I've done this with an old B&D 12V NiCd drill with success. Converting to external 12V works fine for NiCd and NiMH tools, since the technology is rather simple and the running voltage is actually 12 volts DC, give or take. Trying to do this with newer LiIon-powered tools is not a good idea for a couple reasons. Because of additional safety factors involved in LiIon tech, tools are almost always equipped with several safety monitors in the circuitry built into the tool. Temperature, voltage and cell balance are all measured by the tool electronics while operating. Note the number of connections a LiIon battery has between it and the tool compared to a NiCd or NiMH. Not only are the basic battery connections present (usually the two biggest connections) but several smaller ones. This is used to relay information between the cell pack and the tool in order to keep the usage of the cells within safe parameters. LiIon cells can't be discharged below a certain voltage before they become permanently damaged almost instantly. The electronics monitor the total voltage and will shut down the tool when it falls below a certain level. Cell balance also plays a critical role. With several cells in series, one or two are bound to discharge more than the rest while still keeping overall pack voltage within safe specs. If one cell drops below it's minimum spec, this won't always trigger the total voltage drop protection. Eventually this cell will become "reverse charged" by the remaining good cells. If this happens, the cell is immediately and irreversibly damaged. If a large amount of reverse current is applied, the cell can burst or vent, which can lead to sparks or fire. The electronics measure individual cell voltage or a split between groups of cells to determine if any cells drop before the rest, this shuts off the tool to save the cells and maintain safety. In LiIon chargers, this monitoring is used "in reverse" to make sure a weak cell does not become overcharged before the rest catch up, this is very critical.
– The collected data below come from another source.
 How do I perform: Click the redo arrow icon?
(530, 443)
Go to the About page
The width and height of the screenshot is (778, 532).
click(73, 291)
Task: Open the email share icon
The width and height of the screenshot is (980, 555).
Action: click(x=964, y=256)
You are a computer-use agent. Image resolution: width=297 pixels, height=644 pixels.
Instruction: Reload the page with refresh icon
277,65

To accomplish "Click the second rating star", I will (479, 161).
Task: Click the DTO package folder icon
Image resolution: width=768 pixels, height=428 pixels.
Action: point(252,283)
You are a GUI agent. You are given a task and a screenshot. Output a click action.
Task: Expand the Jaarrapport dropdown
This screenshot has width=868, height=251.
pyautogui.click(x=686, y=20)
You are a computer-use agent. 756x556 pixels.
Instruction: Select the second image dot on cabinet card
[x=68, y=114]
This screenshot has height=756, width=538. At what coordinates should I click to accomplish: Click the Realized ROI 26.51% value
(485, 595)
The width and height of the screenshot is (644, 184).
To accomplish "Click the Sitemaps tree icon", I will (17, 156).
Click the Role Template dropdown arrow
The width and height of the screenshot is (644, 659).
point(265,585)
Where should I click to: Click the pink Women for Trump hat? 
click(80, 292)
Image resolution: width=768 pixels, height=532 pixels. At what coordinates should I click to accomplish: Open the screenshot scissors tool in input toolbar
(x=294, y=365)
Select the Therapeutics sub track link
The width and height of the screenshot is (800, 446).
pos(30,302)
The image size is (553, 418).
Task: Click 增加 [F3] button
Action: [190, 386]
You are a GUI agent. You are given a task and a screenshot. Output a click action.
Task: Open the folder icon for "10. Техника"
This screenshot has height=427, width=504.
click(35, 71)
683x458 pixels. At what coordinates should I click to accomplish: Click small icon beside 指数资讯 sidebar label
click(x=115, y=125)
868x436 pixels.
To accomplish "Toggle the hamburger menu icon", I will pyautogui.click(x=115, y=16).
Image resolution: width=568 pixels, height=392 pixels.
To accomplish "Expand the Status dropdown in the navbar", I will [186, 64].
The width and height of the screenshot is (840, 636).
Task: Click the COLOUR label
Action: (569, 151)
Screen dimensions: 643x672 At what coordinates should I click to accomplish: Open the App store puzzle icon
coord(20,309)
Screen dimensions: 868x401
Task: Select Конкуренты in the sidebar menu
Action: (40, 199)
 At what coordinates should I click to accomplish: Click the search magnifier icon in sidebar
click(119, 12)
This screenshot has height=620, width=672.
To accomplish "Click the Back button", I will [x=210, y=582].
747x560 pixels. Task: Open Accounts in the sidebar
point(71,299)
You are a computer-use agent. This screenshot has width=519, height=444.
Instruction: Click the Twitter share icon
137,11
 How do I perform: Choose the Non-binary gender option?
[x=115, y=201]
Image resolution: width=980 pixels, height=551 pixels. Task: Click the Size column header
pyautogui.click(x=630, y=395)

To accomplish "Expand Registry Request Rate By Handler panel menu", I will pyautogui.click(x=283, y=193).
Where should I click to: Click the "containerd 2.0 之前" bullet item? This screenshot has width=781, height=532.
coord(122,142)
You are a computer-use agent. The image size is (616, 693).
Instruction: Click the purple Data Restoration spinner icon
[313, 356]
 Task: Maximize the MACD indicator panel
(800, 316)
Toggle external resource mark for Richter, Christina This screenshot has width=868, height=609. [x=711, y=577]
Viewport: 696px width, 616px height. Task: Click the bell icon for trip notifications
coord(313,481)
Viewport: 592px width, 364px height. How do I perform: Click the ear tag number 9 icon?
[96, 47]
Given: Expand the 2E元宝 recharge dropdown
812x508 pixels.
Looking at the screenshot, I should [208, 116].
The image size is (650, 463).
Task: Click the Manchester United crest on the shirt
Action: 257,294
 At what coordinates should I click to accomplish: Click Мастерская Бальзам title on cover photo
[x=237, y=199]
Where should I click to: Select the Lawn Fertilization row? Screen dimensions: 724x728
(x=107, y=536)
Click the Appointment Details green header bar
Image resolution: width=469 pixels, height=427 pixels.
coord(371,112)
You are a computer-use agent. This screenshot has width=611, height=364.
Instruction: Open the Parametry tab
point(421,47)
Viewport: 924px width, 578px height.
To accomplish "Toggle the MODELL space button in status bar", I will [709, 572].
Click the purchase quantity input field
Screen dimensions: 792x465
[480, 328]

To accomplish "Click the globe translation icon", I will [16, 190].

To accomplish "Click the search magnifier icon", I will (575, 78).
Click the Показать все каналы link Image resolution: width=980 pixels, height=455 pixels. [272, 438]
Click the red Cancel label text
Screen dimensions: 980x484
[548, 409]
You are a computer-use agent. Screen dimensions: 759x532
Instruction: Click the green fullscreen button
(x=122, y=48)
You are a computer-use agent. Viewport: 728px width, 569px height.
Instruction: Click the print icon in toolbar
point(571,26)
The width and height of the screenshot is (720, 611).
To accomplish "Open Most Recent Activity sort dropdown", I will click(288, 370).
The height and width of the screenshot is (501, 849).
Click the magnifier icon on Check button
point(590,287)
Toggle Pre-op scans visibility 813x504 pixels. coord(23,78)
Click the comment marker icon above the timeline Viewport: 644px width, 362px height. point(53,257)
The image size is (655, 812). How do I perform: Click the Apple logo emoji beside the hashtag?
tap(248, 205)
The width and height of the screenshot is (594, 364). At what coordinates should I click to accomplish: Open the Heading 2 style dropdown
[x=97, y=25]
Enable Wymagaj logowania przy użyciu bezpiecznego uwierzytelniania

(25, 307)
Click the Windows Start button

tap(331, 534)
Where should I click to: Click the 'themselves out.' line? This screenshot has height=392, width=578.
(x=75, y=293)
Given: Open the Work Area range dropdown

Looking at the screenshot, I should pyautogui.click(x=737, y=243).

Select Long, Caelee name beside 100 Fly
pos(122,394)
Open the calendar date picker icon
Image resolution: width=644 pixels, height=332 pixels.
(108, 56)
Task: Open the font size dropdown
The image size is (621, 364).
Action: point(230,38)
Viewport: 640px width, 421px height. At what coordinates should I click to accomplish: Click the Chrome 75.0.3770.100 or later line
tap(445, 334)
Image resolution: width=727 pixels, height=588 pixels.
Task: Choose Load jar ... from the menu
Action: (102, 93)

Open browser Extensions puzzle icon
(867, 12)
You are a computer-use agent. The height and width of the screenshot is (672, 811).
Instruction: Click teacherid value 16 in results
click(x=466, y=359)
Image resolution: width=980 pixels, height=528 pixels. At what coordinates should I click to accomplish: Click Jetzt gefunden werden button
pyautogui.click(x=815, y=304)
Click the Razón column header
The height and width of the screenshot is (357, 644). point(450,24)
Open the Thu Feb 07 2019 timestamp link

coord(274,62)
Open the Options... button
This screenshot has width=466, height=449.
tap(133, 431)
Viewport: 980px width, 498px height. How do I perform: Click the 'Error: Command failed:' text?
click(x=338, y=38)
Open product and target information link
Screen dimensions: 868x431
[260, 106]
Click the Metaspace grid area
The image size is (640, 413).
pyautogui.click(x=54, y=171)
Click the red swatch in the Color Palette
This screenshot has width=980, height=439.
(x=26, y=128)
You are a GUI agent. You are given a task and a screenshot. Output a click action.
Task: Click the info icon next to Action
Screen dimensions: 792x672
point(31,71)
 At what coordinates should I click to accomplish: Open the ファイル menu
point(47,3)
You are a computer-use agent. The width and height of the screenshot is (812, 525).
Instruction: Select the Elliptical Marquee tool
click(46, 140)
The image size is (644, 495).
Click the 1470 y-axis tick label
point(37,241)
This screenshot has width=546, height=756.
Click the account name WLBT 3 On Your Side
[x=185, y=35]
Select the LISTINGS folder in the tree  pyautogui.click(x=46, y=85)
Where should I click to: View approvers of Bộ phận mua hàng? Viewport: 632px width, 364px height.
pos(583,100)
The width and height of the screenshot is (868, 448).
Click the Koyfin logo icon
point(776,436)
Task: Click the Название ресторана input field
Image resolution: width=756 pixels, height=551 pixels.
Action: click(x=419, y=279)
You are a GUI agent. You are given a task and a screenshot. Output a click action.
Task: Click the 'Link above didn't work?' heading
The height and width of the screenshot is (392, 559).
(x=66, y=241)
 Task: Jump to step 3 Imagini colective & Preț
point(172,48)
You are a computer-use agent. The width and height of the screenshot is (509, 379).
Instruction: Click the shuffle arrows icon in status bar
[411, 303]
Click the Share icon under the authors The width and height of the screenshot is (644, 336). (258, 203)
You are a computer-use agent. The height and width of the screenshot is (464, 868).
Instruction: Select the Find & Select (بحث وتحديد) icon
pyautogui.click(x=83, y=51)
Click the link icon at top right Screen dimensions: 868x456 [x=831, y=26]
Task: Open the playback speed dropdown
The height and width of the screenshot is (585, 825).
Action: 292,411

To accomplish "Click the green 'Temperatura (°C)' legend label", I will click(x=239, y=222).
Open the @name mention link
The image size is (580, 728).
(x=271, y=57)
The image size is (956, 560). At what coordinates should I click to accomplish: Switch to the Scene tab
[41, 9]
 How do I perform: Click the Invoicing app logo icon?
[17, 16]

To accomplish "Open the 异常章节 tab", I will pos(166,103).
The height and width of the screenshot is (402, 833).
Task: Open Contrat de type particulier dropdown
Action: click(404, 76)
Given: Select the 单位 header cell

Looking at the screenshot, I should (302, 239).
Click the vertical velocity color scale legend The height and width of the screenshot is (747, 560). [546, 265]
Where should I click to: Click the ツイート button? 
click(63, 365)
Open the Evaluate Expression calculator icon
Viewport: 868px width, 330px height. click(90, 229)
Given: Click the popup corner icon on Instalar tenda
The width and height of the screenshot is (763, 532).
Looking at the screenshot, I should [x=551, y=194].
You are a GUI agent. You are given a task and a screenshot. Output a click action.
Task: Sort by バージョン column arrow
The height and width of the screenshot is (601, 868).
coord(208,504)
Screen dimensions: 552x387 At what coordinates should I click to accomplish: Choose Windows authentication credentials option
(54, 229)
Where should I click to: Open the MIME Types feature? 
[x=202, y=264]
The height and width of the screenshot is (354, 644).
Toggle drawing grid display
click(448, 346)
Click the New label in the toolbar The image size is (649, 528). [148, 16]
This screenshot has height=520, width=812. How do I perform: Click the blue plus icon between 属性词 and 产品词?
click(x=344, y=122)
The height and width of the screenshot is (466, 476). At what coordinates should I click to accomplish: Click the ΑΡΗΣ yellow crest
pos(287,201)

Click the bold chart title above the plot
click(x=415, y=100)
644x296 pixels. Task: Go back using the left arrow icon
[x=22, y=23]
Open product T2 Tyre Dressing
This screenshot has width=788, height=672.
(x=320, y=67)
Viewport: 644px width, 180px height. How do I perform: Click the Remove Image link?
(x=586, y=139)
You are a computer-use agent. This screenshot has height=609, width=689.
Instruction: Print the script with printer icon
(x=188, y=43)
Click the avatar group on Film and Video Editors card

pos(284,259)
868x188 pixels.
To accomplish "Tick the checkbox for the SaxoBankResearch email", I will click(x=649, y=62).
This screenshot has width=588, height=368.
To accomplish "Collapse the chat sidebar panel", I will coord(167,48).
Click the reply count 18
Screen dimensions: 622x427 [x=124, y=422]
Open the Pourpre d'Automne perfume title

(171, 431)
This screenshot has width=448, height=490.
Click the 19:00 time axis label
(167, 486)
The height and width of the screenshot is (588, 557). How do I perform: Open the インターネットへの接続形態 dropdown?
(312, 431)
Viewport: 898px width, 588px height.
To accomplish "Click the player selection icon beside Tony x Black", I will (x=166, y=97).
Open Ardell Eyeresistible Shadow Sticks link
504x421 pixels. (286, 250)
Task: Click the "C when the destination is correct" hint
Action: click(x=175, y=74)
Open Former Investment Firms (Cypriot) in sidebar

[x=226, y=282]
If a LiIon cell is charged beyond full capacity, there is a risk of cell rupture, venting and fire. Should a bad cell in series with good ones suddenly go beyond critical spec, the charging is shut down and (usually) some indicator on the charger is shown denoting a defective pack.
Cell temperature is critical in NiCd, NiMH and especially LiIon. There are temperature sensors in most packs that are used by both the charger and the tool. Charging a battery outside of temp limits (hot and cold) can damage it. There is usually a warning light or indication on the charger for this. Using the tool hard or overloading it will heat up the cells, the sensor will be used by the tool to shut off the tool until the cell cools. Putting a hot pack into the charger will put the charger into a delayed or low current mode until the cell cools. Some chargers have a fan that speeds this up.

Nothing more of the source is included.